The Saturn version of the game received mixed reviews, with critics typically caught between its high quality design and its antiquated gameplay and stylistics. Rad Automatic of Sega Saturn Magazine stated that the game is fun but severely outdated in terms of both graphics and gameplay, though he did praise the absence of slowdown and the authentic arcade feel of the tate mode. A reviewer for Maximum similarly commented that the game falls into the retro genre without offering the nostalgia value found in most such releases, and further criticized that the tate mode "isn't very practical in execution (and not particularly healthy for your television)." While he acknowledged the game is fun, he noted it was being released alongside a host of top-quality Saturn titles (including Virtua Fighter 2 and Sega Rally Championship), and concluded, "Come on - be honest now - is this really the sort of game you coughed up £300 to play with your high-tech next generation gaming system? Playable it may be, but it's not really worth buying." A Next Generation critic agreed that Galactic Attack is dated and would appeal only to die-hard shooter fans, but nonetheless took the time to explain why shooter fans would enjoy it more than most games in the genre: "Aside from the fact that Galactic Attack is a super-fast action game, there is a definite feeling of quality development and several elements of smart game techniques that are displayed with this title. The best part about Galactic Attack, however, is that it offers everything a good space shooter should without any problems that may have shown up on a 16-bit system trying to do the same ... which means no slow down, even when a load of sprites are on the screen at once." GamePro gave the game a positive review, saying it "features gorgeous, space-themed backgrounds and a rockin' soundtrack. Although your ship is nothing to write home about, the enemies fly at you fast and furiously, giving your eyes a treat and your thumbs a workout. Resounding explosions, crisp voice-overs, and sharp laser blasts round out this quality game."

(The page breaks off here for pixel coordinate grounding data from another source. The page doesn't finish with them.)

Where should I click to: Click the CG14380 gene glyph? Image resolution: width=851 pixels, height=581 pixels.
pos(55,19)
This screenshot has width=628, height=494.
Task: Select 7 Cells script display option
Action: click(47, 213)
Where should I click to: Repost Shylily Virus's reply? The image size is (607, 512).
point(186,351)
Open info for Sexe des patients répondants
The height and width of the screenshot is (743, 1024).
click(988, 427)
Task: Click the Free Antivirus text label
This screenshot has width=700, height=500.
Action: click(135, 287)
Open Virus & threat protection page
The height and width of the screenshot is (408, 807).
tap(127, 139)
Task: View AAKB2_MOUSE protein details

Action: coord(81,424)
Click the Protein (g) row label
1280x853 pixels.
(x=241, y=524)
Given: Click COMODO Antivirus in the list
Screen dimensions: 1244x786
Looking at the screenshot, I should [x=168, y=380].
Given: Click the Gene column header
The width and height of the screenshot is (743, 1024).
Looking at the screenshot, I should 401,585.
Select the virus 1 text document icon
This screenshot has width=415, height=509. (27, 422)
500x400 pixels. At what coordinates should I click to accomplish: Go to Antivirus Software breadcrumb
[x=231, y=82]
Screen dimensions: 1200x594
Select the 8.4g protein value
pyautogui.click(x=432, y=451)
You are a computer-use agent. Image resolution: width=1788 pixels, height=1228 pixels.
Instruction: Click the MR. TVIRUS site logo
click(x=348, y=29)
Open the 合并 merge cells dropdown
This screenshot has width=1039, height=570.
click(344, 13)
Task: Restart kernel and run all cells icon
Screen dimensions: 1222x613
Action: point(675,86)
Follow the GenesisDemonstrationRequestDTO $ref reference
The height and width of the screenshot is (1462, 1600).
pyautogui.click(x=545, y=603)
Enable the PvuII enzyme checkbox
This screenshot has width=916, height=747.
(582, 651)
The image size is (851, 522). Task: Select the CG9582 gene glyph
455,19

Though they did not review the game when it was released, in 1997 Electronic Gaming Monthly editors ranked the Saturn version as the 86th best console video game of all time, citing its dual-layer mechanic.

Review scores
| Publication | Score |
|---|---|
| Next Generation | 3/5 (SAT) |
| Maximum | 3/5 (SAT) |
| Sega Saturn Magazine | 79% (SAT) |

==Legacy==
Taito initially worked on a sequel named R-Gear, again using sprite-based graphics. At some point this concept was abandoned in favor of RayStorm, which instead sported polygon-based 3D graphics.

A prequel, RayCrisis, was released in 1998.

The X-LAY appears as a downloadable ship in Taito's Dariusburst: Chronicle Saviours for PlayStation 4, PlayStation Vita, and Microsoft Windows.

===Compilations===
This game was released on Taito Memories in Japan, as well as Xbox and PC versions of Taito Legends 2, but these releases all run in upscanned 640x448 resolution, which results in slight flickering, no scanlines and slightly blurrier image compared to the arcade and Sega Saturn versions.

The game and its sequels would also get a rerelease in the Ray'z Arcade Chronology section.